■ Saved data entries
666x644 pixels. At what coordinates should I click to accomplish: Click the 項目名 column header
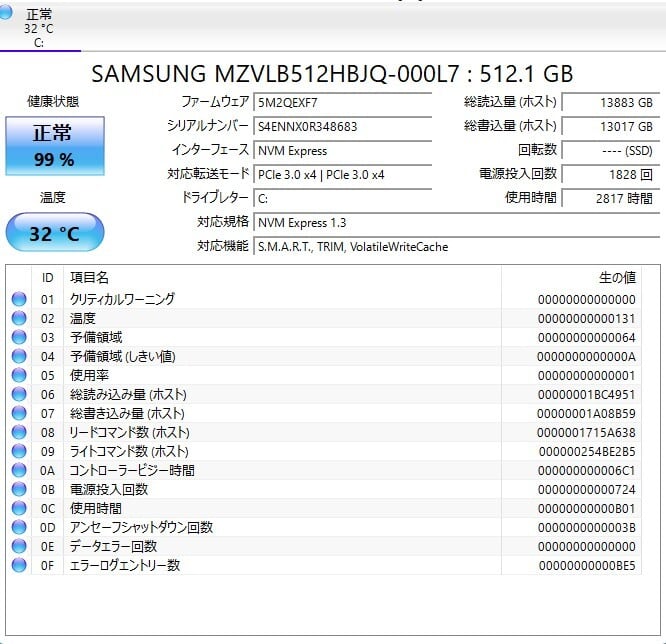point(88,277)
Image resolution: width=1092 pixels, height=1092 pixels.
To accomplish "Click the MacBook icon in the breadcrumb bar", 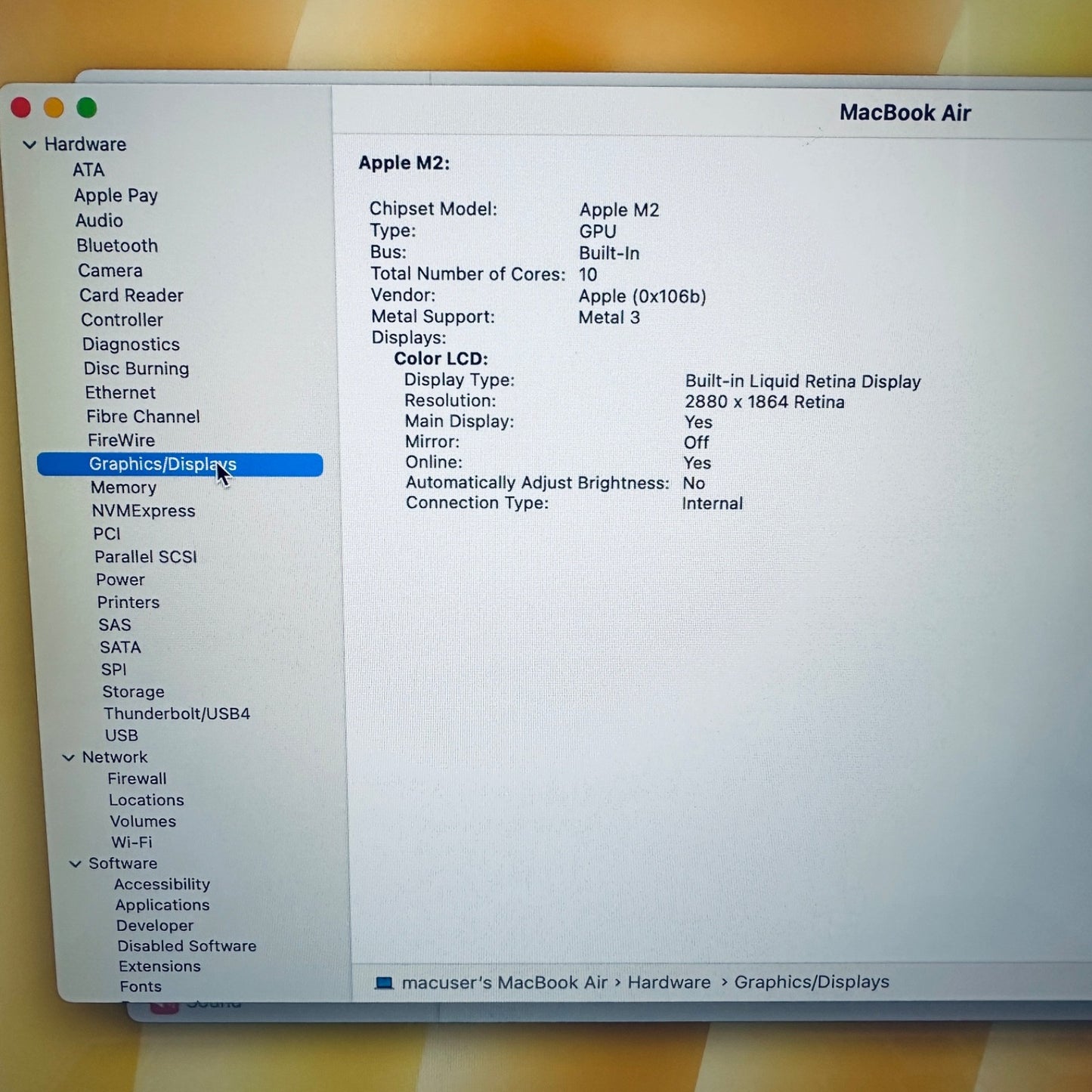I will pyautogui.click(x=385, y=982).
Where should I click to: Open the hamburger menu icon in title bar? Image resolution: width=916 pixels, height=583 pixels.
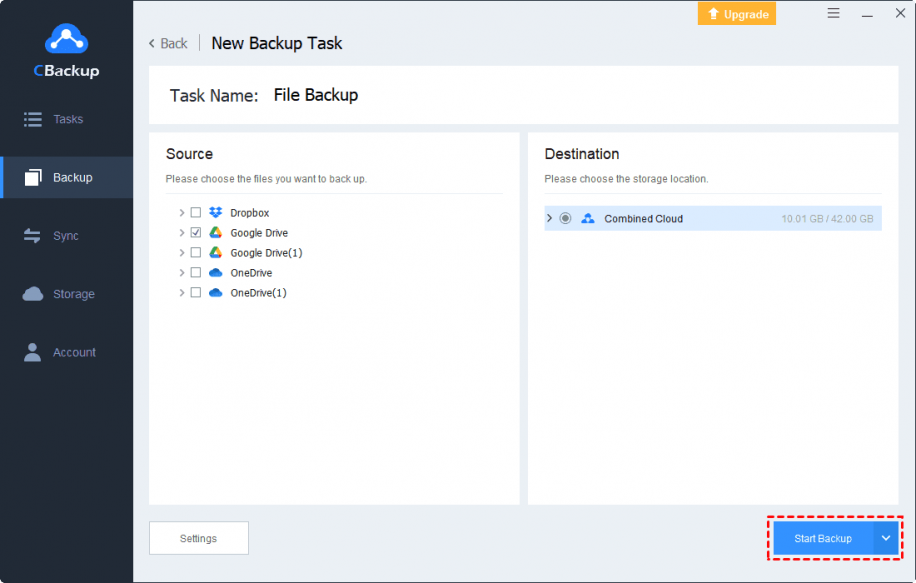834,13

■ What is needed
In the records above, find the line containing "Where should I", then write out exactly that line and every later one through the last, omitting pictures.

■ Answer space
Where should I click to: Open the hamburger menu icon in title bar? Image resolution: width=916 pixels, height=583 pixels.
834,13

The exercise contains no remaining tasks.